- Activity
Copy out the entries exactly, beginning at the line that contains "You are a GUI" and continuing through the end of the entries, and leave the pictures out.

- Data in this exercise
■ ■ ■ ■

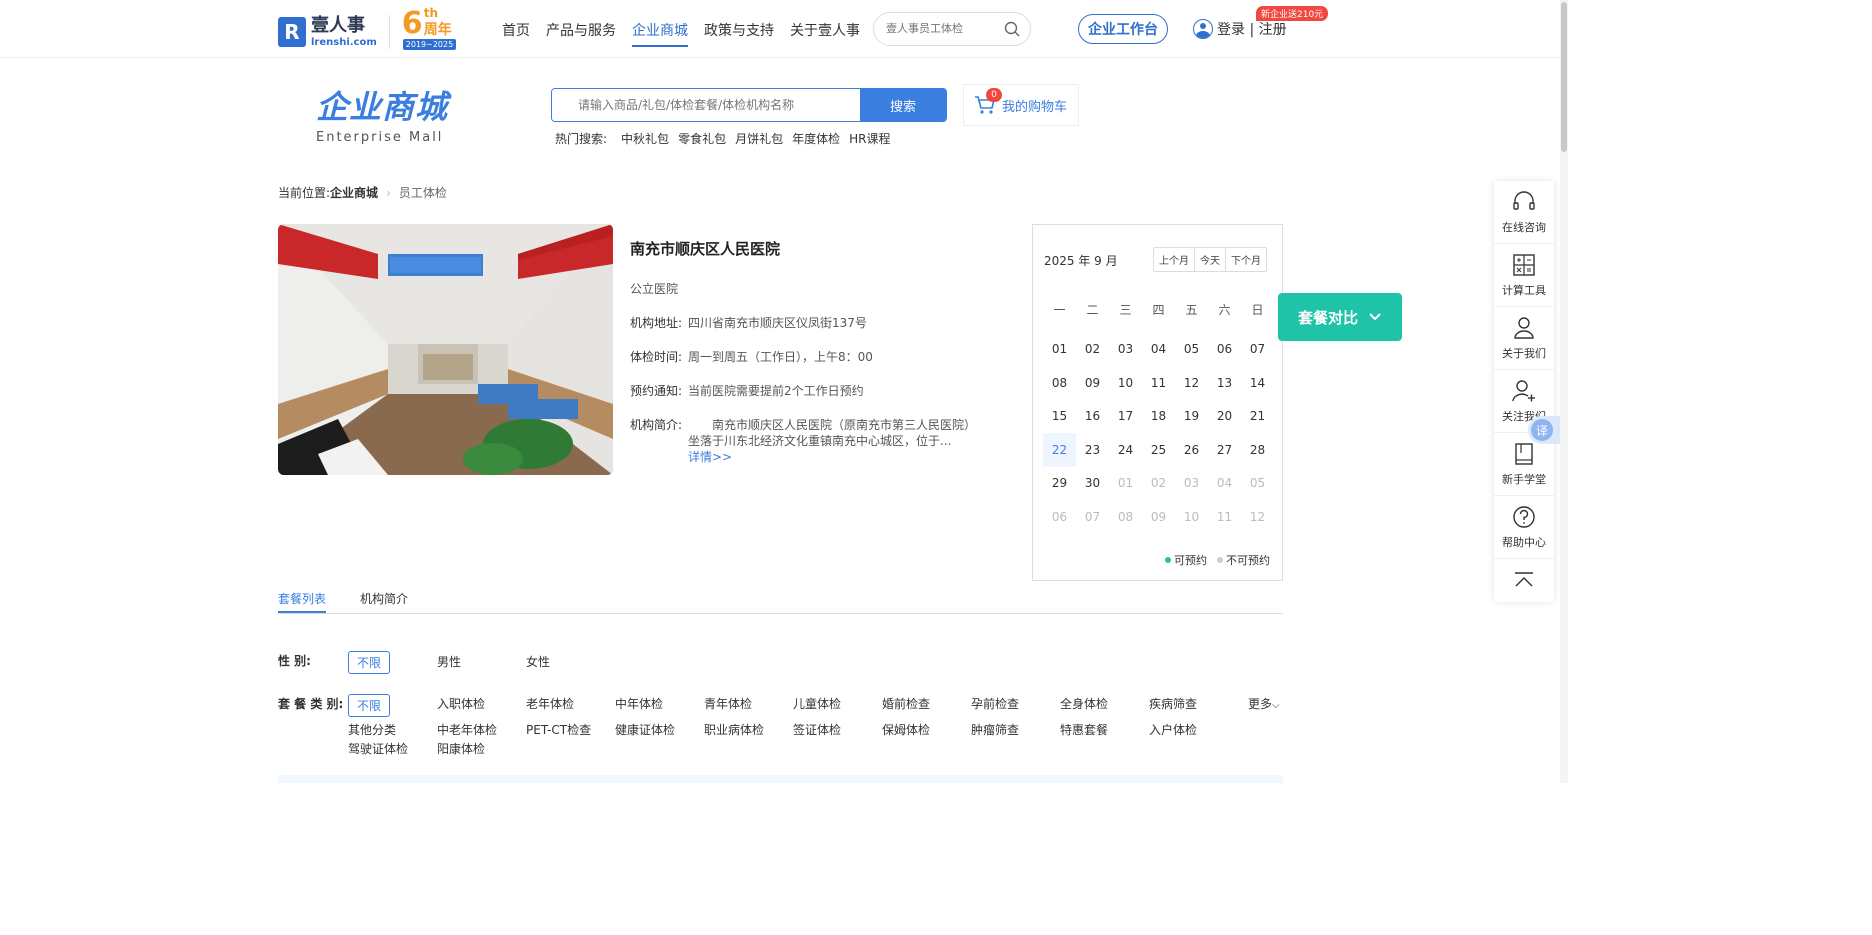 This screenshot has width=1872, height=935. I want to click on login-register-label: 登录 | 注册, so click(1252, 29).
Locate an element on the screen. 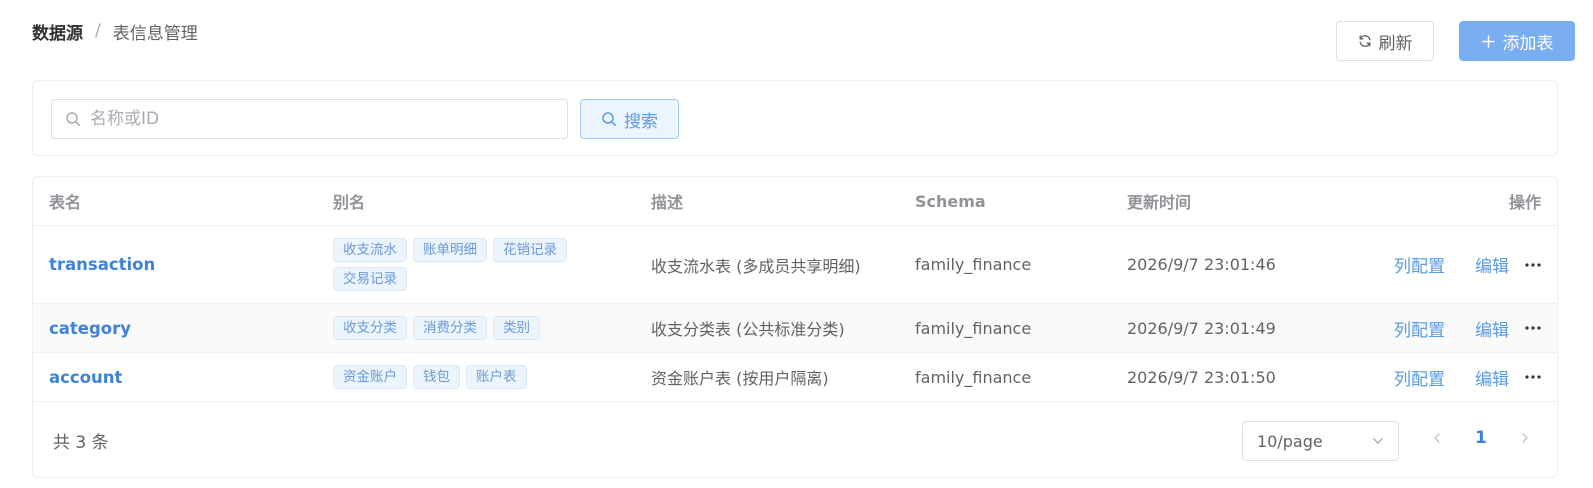 The image size is (1593, 488). alias-tags: 收支分类 消费分类 类别 is located at coordinates (473, 328).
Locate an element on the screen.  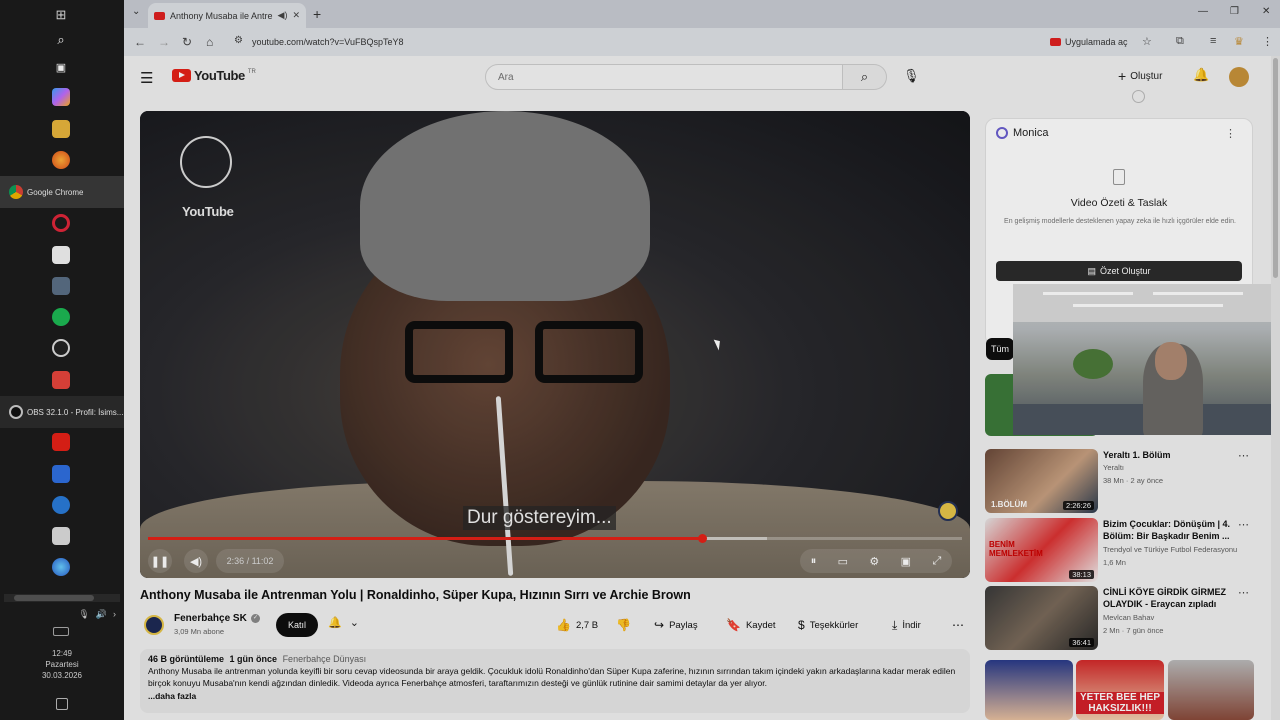
channel-avatar is located at coordinates (154, 625).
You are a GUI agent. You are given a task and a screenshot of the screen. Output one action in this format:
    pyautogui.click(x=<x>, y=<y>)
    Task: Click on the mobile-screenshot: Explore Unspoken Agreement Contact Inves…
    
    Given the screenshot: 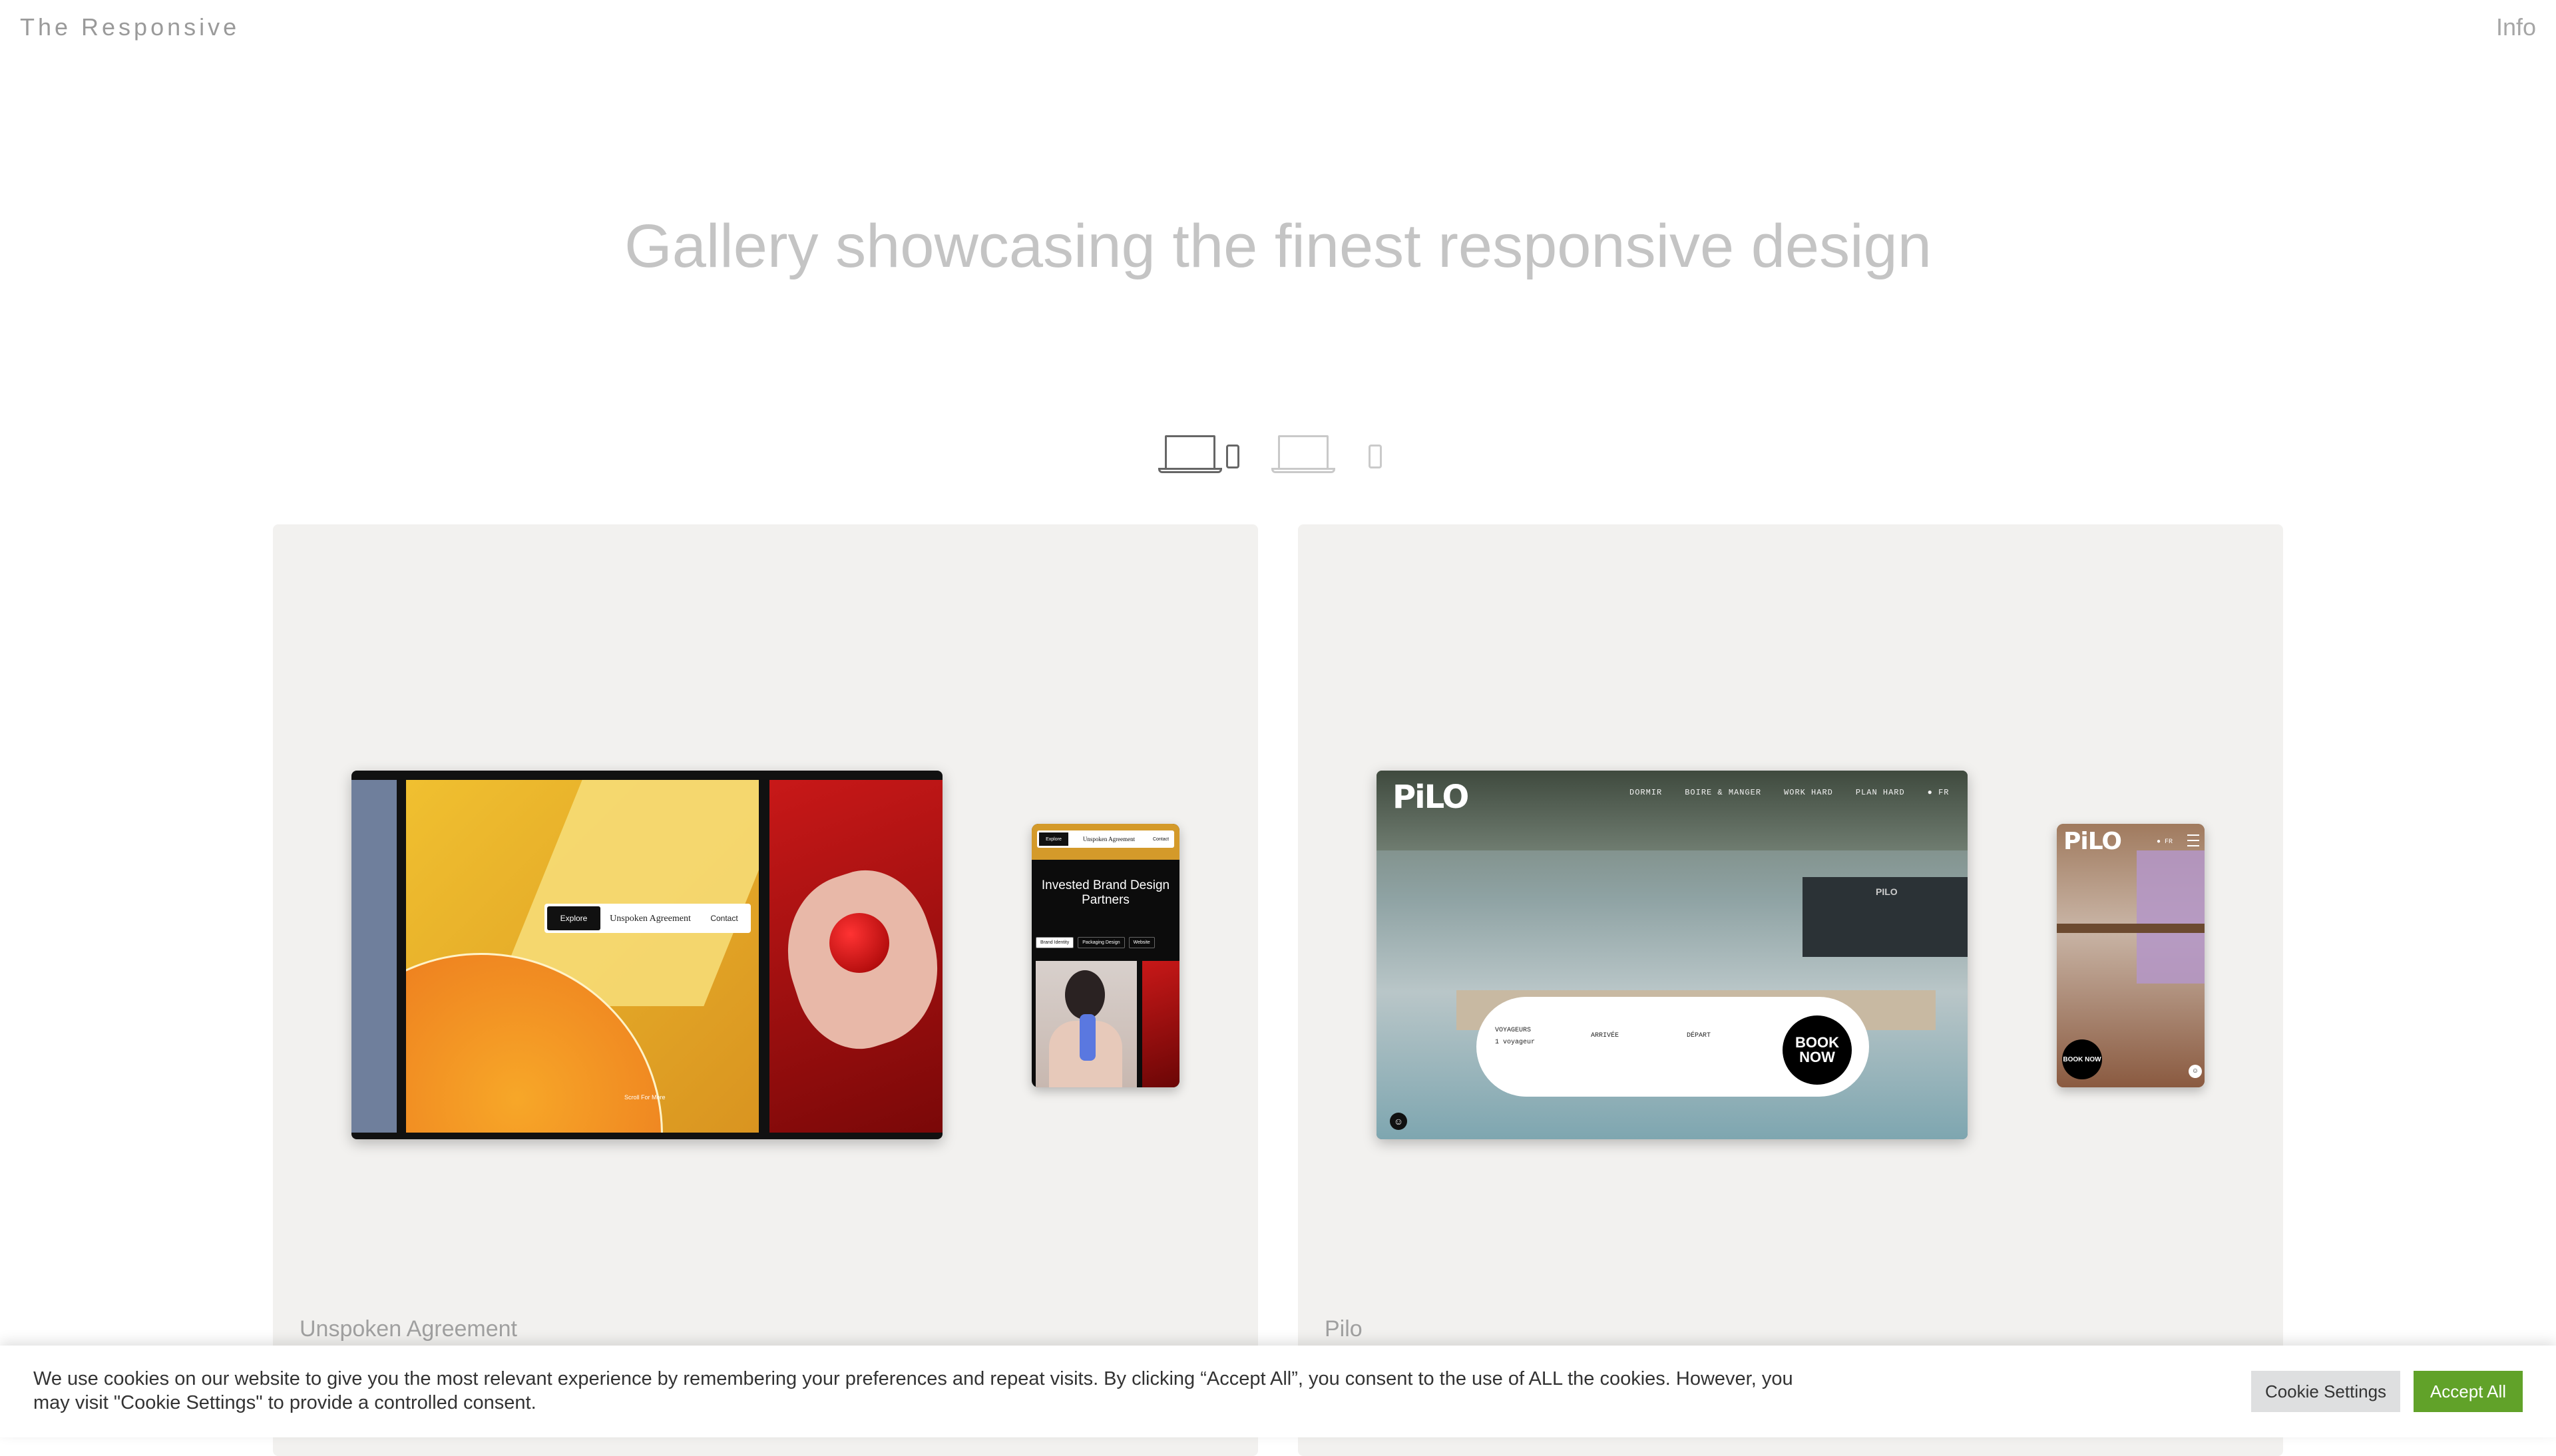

■ ■ ■ ■

- Task output
You are a GUI agent. You are given a task and a screenshot of the screen. Output one action in this format:
    pyautogui.click(x=<x>, y=<y>)
    Task: Click on the mobile-screenshot: Explore Unspoken Agreement Contact Inves…
    
    Given the screenshot: 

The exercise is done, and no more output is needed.